While a right to privacy is enshrined in various international agreements, including the Convention on the Rights of the Child, none of these clearly defines ‘privacy’. Instead, a number of different but sometimes overlapping ‘domains’ of privacy have been identified (see ALRC Report). These relate to different areas of our lives, such as our homes and other spaces, our bodies, our communication and our information.

In fact, many people are surprised to learn that there is no general right to privacy in Australia and the ability to sue another for invasion of privacy is not established in Australian law. So, despite a right to privacy being enshrined in various international instruments, without national human rights legislation, a broad ‘right to privacy’ for Australians remains aspirational.

But we do have limited protections for certain aspects of privacy – and information privacy is one.

Information privacy in Australia

Information privacy is about how our personal information, or data, is collected, used and stored. Nationally, protection of our personal information is mainly governed by the Privacy Act 1988. However, the Act does not give individuals the right to take action directly against an entity that has interfered with their privacy. Other things you might be surprised to learn about the Privacy Act 1988 are:

• Most small businesses are not bound by the Act.
• Individuals acting in a personal capacity (e.g. other parents posting about your child) are not covered. 
• The Act allows businesses to collect and use sensitive personal information (e.g. information about health and ethnicity) with consent. Where a business collects and uses personal information that is not sensitive (see definition here) consent is not always necessary.
• The Act does not give us a general right to request the deletion of our data, unlike the right that exists in the United Kingdom and the EU due to the General Data Protection Regulation (GDPR), for example.

What about children?

The Privacy Act 1988 does not contain additional protections for children, even though, in the words of UNICEF, children are “more vulnerable than adults and less able to understand the long-term implications of consenting to their data collection.” Children are also vulnerable because of how much time they spend online and the data trails they build up over a lifetime. To get an idea of how much data you leave online, visit Justdelete.me or your Google advertising profile.

While collecting and using children’s data is not new, digital services have created new ways to commodify and commercialise digital data. It is now possible to connect vast datasets and create algorithms that track, profile and target children. Consider the recent report from Human Rights Watch which found that 89% of 164 educational technologies reviewed “appeared to engage in data practices that put children’s rights at risk, contributed to undermining them, or actively infringed them. ”

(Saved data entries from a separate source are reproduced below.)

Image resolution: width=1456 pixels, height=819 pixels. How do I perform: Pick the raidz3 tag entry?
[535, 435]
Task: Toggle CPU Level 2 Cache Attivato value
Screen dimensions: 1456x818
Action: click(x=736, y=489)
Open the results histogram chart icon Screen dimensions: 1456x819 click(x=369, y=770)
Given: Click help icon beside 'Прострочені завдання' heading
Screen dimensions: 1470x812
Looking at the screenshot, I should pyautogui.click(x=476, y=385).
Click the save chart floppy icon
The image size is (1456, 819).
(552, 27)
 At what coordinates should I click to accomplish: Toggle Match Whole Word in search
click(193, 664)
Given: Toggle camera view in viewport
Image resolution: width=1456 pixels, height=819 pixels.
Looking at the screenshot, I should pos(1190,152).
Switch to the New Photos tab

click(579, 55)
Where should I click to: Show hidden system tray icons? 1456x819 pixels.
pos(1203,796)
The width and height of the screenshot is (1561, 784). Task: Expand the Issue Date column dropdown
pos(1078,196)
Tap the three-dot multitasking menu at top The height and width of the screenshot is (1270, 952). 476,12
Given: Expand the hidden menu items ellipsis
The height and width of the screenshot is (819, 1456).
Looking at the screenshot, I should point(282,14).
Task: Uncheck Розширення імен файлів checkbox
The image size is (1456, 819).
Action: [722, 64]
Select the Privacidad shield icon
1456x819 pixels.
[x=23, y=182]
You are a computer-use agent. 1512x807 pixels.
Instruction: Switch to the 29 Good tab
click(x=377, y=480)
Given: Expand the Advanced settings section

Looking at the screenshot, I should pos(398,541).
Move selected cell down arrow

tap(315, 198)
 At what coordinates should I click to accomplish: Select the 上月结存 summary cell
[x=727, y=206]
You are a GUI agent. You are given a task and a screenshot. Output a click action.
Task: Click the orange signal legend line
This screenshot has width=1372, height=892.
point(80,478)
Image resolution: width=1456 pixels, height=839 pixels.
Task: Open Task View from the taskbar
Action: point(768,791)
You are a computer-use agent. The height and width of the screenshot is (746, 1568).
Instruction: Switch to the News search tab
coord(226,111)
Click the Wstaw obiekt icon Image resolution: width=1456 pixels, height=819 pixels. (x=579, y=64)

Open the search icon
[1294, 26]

At the same time “opportunities provided by the digital environment play an increasingly crucial role in children’s development and may be vital for children’s life and survival” (UN Committee on the Rights of the Child).

The question then is: how do we best protect children within the digital environment, not from it?

In the UK, a statutory code of practice, the Age Appropriate Design Code (the Children’s Code) seeks to put children’s best interests first and clearly set out practices that should be avoided. We recently hosted a seminar about the Children’s code, which you can watch here.

In Australia, the previous federal government proposed to update the Privacy Act 1988. Potential changes could require organisations to gain the consent of a parent or guardian before collecting, using or disclosing the personal information of a child under 16. Other potential changes would require all organisations to ensure that the collection, use and disclosure of a child’s information is reasonable in the circumstances. The Centre made submissions to the part of this review focused on a draft Online Privacy Bill, which mainly affects social media organisations and large online platforms. We recommended that protections for children should be strengthened, but that the age at which a child can give consent to the use of their own data be lowered, so as to not unnecessarily impact on the social and creative opportunities of children online.

With a change in government, we eagerly await the next steps. Ideally, stronger protection for children’s privacy online will apply sector-wide, and not only to social media organisations.

The next post in this series will consider some practical steps that parents, advocates, developers and policy-makers can take to better protect children’s privacy online while we’re waiting for the government to act on legal protections.